SECURITIES AND EXCHANGE COMMISSION

Washington, DC 20549

 

 

FORM 8-K

 

 

CURRENT REPORT

Pursuant to Section 13 OR 15(d)

of the Securities Exchange Act of 1934

Date of Report (Date of earliest event reported): May 11, 2026

 

 

Accendra Health, Inc.

(Exact name of registrant as specified in its charter)

 

 

 

Virginia   001-09810   54-1701843

(State or other jurisdiction of

incorporation or organization)

 

(Commission

File Number)

 

(I.R.S. Employer

Identification No.)

 

4435 Waterfront Drive, Suite 300,

Glen Allen, Virginia

  23060
(Address of principal executive offices)   (Zip Code)

 

Post Office Box 27626,  
Richmond, Virginia   23261-7626
(Mailing address of principal executive offices)   (Zip Code)

Registrant’s telephone number, including area code (804) 277-4304

 

 

Securities registered pursuant to Section 12(b) of the Act:

 

Title of each class

 

Trading
Symbol(s)

  

Name of each exchange
on which registered

Common Stock, $2 par value per share   ACH    New York Stock Exchange

Check the appropriate box below if the Form 8-K filing is intended to simultaneously satisfy the filing obligation of the registrant under any of the following provisions (see General Instruction A.2. below):

 

Written communications pursuant to Rule 425 under the Securities Act (17 CFR 230.425)

 

Soliciting material pursuant to Rule 14a-12 under the Exchange Act (17 CFR 240.14a-12)

 

Pre-commencement communications pursuant to Rule 14d-2(b) under the Exchange Act (17 CFR 240.14d-2(b))

 

Pre-commencement communications pursuant to Rule 13e-4(c) under the Exchange Act (17 CFR 240.13e-4(c))

Indicate by check mark whether the registrant is an emerging growth company as defined in Rule 405 of the Securities Act of 1933 (§230.405 of this chapter) or Rule 12b-2 of the Securities Exchange Act of 1934 (§240.12b-2 of this chapter).

Emerging growth company 

If an emerging growth company, indicate by check mark if the registrant has elected not to use the extended transition period for complying with any new or revised financial accounting standards provided pursuant to Section 13(a) of the Exchange Act. ☐

 

 
 


Item 1.01

Entry into a Material Definitive Agreement.

On May 11, 2026, Accendra Health, Inc. (the “Company”) entered into a Commitment and Consent Letter (the “Commitment Letter”) with certain institutions that are (a)(i) holders of the Company’s 4.500% Senior Notes due 2029 (the “2029 Notes”) and 6.625% Senior Notes due 2030 (the “2030 Notes” and, together with the 2029 Notes, the “Existing Notes”), collectively holding approximately all of the outstanding principal amount of the 2029 Notes and approximately 83% of the outstanding principal amount of the 2030 Notes as of May 11, 2026 and (ii) lenders under the Company’s existing Term Loan Credit Agreement (as defined below) (collectively, the “Commitment and Consenting Parties” and each, a “Commitment and Consenting Party”), (b) certain lenders under the Company’s existing Term Loan Credit Agreement consenting solely with respect to the Term B-1 Term Loan Consent (as defined below) (the “Term B-1 Term Loan Consenting Parties”) and (c) all lenders under the Company’s Existing Revolving Credit Facility Agreement (as defined below) (the “Revolving Lender Commitment Parties” and, together with the Commitment and Consenting Parties and the Term B-1 Term Loan Consenting Parties, collectively, the “Commitment Parties”).

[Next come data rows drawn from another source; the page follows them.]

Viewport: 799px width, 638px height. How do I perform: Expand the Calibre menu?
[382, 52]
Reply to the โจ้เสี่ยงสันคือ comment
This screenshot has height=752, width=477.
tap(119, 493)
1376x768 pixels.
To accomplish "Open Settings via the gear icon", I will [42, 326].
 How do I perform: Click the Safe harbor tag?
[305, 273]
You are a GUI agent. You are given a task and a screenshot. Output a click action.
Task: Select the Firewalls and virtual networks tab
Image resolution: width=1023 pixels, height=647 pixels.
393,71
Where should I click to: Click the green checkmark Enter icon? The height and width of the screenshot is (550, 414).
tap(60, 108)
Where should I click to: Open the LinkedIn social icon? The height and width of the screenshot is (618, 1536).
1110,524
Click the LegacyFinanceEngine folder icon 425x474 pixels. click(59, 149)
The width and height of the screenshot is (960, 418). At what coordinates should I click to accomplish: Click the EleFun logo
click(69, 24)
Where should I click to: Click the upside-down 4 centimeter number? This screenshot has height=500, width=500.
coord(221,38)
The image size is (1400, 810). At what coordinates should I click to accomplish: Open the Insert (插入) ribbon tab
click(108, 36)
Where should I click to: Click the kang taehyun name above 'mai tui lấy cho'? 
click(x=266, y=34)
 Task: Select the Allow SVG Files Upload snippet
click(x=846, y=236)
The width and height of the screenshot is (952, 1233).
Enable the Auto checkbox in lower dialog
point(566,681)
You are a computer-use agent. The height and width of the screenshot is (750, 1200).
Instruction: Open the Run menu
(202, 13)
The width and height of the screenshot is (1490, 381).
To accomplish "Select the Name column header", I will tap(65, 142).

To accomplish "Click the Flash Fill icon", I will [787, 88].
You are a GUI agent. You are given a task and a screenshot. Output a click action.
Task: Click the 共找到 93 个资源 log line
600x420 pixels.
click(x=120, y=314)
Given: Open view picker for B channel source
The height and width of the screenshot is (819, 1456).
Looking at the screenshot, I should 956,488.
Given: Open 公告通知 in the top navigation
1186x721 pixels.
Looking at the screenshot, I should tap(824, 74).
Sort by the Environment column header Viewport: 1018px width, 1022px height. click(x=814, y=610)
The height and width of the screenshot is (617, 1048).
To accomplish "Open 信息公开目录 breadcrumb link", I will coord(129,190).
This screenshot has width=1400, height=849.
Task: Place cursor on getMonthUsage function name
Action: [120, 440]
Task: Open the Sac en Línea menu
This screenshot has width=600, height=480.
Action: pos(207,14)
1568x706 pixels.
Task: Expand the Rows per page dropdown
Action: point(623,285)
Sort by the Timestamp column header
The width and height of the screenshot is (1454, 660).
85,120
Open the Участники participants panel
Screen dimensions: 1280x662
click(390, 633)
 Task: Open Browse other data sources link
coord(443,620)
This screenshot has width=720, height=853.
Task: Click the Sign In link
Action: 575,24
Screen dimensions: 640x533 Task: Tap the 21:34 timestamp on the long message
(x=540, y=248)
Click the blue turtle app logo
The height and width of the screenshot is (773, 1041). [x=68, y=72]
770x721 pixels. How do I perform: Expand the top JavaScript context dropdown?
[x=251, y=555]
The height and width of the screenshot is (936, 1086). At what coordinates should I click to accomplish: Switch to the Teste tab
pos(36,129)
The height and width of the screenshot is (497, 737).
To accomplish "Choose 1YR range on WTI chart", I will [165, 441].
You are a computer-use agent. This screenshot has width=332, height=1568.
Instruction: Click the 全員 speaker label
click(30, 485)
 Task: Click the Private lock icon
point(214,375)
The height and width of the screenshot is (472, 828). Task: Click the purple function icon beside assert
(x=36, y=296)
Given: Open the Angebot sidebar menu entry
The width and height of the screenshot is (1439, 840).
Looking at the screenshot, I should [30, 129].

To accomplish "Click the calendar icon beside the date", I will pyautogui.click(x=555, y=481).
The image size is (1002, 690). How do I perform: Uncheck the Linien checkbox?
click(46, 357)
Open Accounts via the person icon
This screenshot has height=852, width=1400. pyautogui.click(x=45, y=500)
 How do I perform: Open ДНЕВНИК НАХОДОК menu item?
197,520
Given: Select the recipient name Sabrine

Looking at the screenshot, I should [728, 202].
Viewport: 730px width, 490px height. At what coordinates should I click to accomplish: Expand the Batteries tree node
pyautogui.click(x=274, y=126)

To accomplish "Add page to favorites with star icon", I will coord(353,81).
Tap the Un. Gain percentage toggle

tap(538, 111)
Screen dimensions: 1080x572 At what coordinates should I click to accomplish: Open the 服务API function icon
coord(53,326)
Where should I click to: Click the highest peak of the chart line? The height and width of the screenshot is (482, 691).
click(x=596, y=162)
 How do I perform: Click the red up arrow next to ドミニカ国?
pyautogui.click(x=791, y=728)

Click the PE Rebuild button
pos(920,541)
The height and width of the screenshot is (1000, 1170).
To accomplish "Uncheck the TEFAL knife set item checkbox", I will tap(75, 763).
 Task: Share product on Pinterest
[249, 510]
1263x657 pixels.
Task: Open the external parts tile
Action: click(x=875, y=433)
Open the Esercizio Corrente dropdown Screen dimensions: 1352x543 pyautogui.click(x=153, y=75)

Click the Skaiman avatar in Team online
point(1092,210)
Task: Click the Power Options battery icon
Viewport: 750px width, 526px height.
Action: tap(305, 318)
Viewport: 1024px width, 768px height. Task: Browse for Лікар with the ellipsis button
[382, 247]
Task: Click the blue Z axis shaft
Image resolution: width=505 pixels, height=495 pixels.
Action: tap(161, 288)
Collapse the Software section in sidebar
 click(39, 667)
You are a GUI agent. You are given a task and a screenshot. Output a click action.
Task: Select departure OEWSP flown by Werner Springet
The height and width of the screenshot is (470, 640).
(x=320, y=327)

The Commitment Letter relates to (I) the Company’s agreement (a) to offer $326.25 million in aggregate principal amount of newly issued 9.000% Senior Secured First Lien Notes due 2032 (the “First Lien Notes,” such notes issued for cash the “New Money First Lien Notes” and such offer, the “New Money Notes Issuance”) and (b) conduct the Exchange Offers and the Consent Solicitations (each as defined below); and (II) the agreement, subject to certain customary conditions, of (a) certain of the Commitment and Consenting Parties (the “Backstop Parties”) to purchase on the early settlement date of the Offers: (ii) their agreed percentage of an aggregate principal amount of $261.0 million of the New Money First Lien Notes, at a price equal to par and (ii) up to an additional $65.25 million of New Money First Lien Notes, at a price equal to par, to the extent such amount is not purchased in the New Money Notes Issuance by holders of the 2029 Notes who are not Backstop Parties, subject to the consummation of the Exchange Offers and Consent Solicitations and satisfaction of certain other conditions, in exchange for the payment of a 3.50% cash fee to the Backstop Parties on all of the New Money First Lien Notes and (b) each Commitment and Consenting Party to tender all of its Existing Notes in the Exchange Offers and deliver its consent in respect thereof in the Consent Solicitation.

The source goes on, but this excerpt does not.